Psalm 122:1 says, “I rejoiced with those who said to me, ‘Let us go to the house of the Lord.'”

If you are not excited about going to church, find a church that excites you.  Find someone.  And if you ever hear a boring message, do not blame the message, blame the messenger.  The church should be the most exciting place you attend.  It is not always the happiest, because sometimes we talk about difficult topics like today.  But Lisa and I, unashamedly, have relied on this church to help rear our children.  So we have loaded up on the front end.  We take a quick look around society and the dominos have fallen.  So we load up on this church.  And we make sure our children are here.  It just thrills my heart to hear LeeBeth and EJ talk about what they have learned here.  I know when I give them to the nursery workers, give them to the preschool workers, give them to Children’s Church and very soon to the Youth area, I can stand back and say, “Oh, man, thank you, Lord, this church is reinforcing the transcendent values that we try to teach, model, inspire and live out in our home.  What are you doing?

III.  Make a difference in your corner of the world.  Parents, I want to take my hats off to you who have sacrificed financially to put your children in a Christian school.  Parents, I want to take my hats off to you who sacrificed in home schooling your children.  Parents, I want to take two hats off to you who have gotten involved elbow deep in the public school system to try to help and change and make sure the values taught at home are being reinforced in the school.  I want to thank you for that.  It takes guts and courage to do it.

You know what?  We have a lot of powerbrokers in the Fellowship of Las Colinas.  Wow.  We have people watching today on overflow.  We had them in overflow in the last service.  We have people here who are important, who are principals, college professors, who own large corporations, who are presidents.  Ask yourself how you can make a difference in your corner of the world.  Do you know how change is going to take place?  Do you know how Christ’s prayer will come true?  If normal, average, everyday people like you and me stand up and make a difference.  If we say in school, if we say at work, if we say in government, if we say in the media, if we say in arts and music, “I will stand up and reinforce those transcendent values taught and modeled and lived out from the Bible in the family.”, we can make a dent in this thing.  We have over 3,000 regular attenders here.  What could happen if we got serious about it?
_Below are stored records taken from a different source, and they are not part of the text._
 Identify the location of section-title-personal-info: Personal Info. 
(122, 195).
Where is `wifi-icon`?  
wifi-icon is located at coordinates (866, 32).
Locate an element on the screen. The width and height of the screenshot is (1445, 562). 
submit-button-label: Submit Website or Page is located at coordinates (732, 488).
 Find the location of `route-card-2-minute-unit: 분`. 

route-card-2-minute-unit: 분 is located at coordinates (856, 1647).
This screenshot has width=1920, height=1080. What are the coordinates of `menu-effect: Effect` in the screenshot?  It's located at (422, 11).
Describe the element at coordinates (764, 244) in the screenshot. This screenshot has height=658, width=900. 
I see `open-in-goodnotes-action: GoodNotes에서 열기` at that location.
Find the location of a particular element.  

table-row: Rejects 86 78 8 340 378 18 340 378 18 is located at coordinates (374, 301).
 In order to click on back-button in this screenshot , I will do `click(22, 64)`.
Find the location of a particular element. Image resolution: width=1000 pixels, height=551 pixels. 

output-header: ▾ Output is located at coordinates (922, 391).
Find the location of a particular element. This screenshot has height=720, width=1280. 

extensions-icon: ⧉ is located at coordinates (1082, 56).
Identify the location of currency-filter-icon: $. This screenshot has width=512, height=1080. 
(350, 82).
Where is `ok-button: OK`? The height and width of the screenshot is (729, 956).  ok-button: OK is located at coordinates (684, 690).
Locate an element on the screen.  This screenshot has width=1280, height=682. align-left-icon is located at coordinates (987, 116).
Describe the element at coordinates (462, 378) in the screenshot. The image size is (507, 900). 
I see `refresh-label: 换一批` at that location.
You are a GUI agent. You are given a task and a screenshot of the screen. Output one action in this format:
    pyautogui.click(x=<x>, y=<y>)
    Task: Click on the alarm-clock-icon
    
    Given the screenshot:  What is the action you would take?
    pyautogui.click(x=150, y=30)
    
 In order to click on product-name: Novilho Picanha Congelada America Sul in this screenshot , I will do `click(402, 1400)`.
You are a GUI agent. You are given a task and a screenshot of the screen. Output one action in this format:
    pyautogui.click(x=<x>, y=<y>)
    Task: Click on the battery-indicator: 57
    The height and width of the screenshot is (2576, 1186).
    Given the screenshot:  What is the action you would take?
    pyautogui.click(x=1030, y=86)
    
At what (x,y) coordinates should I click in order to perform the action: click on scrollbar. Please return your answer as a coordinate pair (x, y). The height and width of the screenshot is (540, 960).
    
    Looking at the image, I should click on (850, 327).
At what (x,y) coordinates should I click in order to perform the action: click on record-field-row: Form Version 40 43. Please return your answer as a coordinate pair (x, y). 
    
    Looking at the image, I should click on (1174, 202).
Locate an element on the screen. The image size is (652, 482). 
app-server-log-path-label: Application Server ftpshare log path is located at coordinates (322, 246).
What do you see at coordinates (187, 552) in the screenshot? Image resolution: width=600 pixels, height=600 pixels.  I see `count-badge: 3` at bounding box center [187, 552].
I love Joshua.  Joshua is a direct man.  The Old Testament ells us that one day Joshua stood before the people and said.  “…choose for yourselves this day whom you will serve…as for me and my household, we will serve the Lord.”  (Joshua 24:15)  I want you to claim one last verse, Galatians 6:9.  “Let us not get tired of doing what is right for after a while we will reap a harvest of blessing if we don’t get discouraged and give up.”  Don’t get discouraged and don’t give up.

So, choose this day, to steal a line from the J man, choose this day who you are going to serve.  As for me and my house, the Young household, we are going to serve the Lord.  We are going to teach and model and reinforce and inspire those transcendent values from scripture.  Choose this day.